Profil des demandes d'hébergement au 115 du Bas-Rhin en 2020 (Source SI-SIAO). © Rémi Casalis

Après avoir été hébergé six jours au quartier Gare, le jeune homme a été contraint de retourner à la rue avant de refaire une demande, restée sans réponse. Pour les profils comme Alain et Hamza, le Point accueil solidarité propose un abri de jour. Cette structure unique en France, initiative de la SNCF, accompagne depuis 1998 les précaires dans leurs démarches administratives.

La responsable, Michèle Boehm, se sent impuissante face à la prise en charge de ces personnes : “Là, on en est à se demander si on héberge celui qui n’a qu’un bras, celui qui est en fauteuil, ou celui qui est en chimio… Qui on prend ? C’est horrible.” Mehdi Bouzouad, président de l'association Ô cœur de la rue 67, multiplie de son côté les appels aux hôteliers du secteur. Il essaie de trouver des places, souvent en vain, aux sans-abris qu’il rencontre lors des maraudes.

“Ici, si un gars te dit qu’il n’a pas mangé depuis trois jours, c’est qu’il ne fait pas d’effort”

Les associations prennent le relais pour fournir vêtements et repas à ceux qui restent à la rue, faute de place. Michèle Boehm souligne cette entraide : “Ici, on risque de mourir de froid, mais on ne meurt pas de faim.”

Trois soirs par semaine, le bus de l’association Abribus stationne sur le parvis de la gare pour des distributions alimentaires. 450 repas sont servis en moyenne. Ce mois d'octobre marque un triste record de 700. Pour La fringale, antenne des Restos du cœur située rue du Rempart, ce sont 768 repas distribués.

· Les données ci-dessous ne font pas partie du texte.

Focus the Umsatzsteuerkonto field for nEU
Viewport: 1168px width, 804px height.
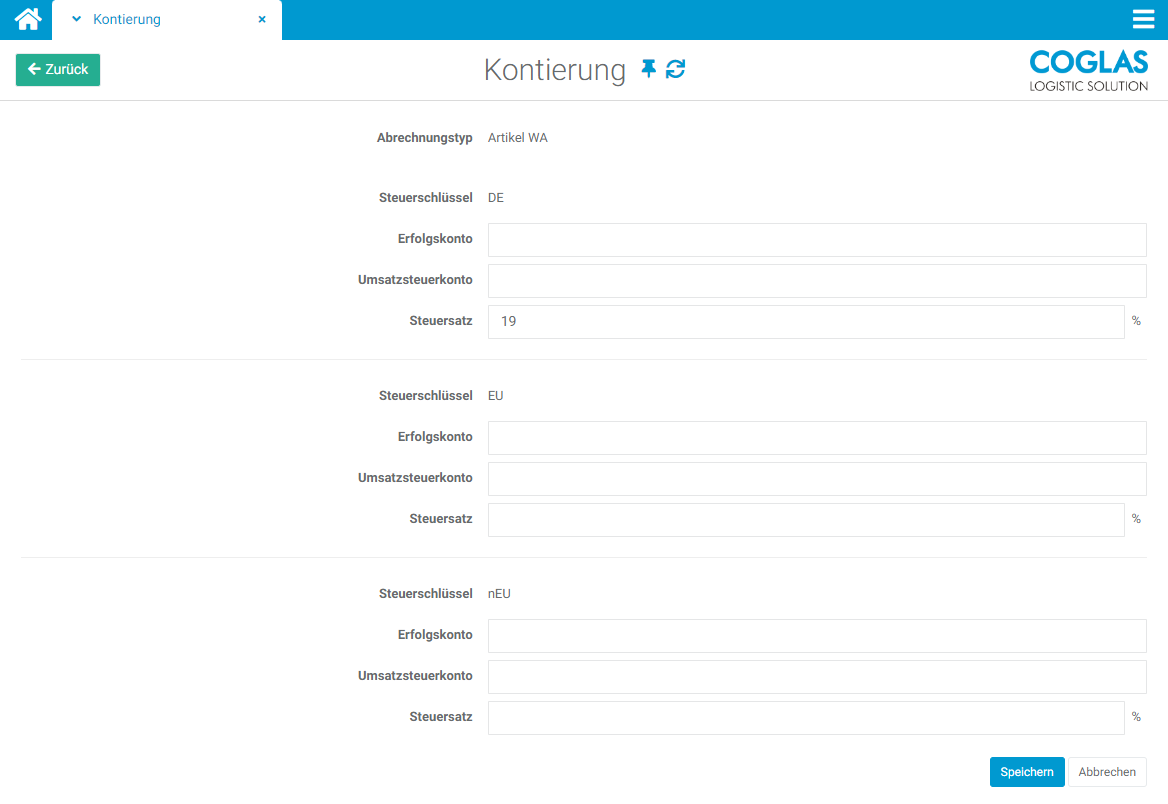(x=816, y=677)
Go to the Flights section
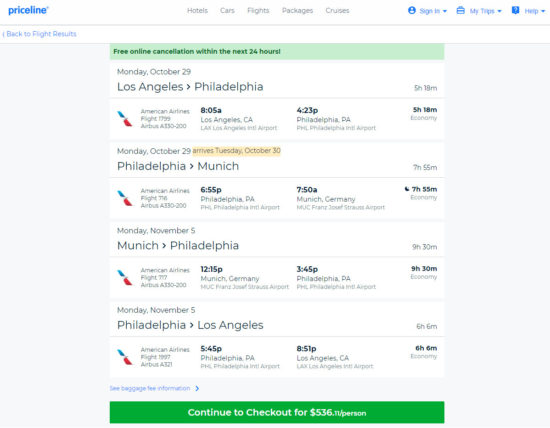550x428 pixels. [258, 11]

Les sans-abris peuvent également compter sur les maraudes comme Coup d’bol ou Le bonheur d’un sourire, qui quadrillent chaque jour les rues du quartier. Une fois par semaine, les bénévoles d’Ô cœur de la rue 67, vont à la rencontre des précaires. Un itinéraire évolutif, qu’ils adaptent à l’approche du marché de Noël de Strasbourg. “Les SDF doivent quitter les rues empruntées par les touristes sous la pression des forces de l'ordre”, indique Mehdi Bouzouad.

Au-delà de la distribution alimentaire, c’est aussi l’occasion de créer des liens et de prendre en compte les besoins de chacun. “C’était bien une paire de chaussures en 42 qu’il te fallait ?”, demande Xavier à un homme emmitouflé dans une couverture le long du quai Saint-Jean.

Un peu plus loin, dans la rue du Maire-Kuss, les passants, valises à la main, pressent le pas. Enzo, Elie et Capsule, leur chien, sont assis sur un carton à proximité d’un distributeur de billets. Un emplacement de choix pour faire la manche.

Le jeune homme de 25 ans, bonnet vissé sur la tête, porte une barbe de trois jours et une doudoune chaude sur les épaules. Elie, 22 ans, a le visage rehaussé d’une frange brune et courte qui dénote de ses longueurs rousses.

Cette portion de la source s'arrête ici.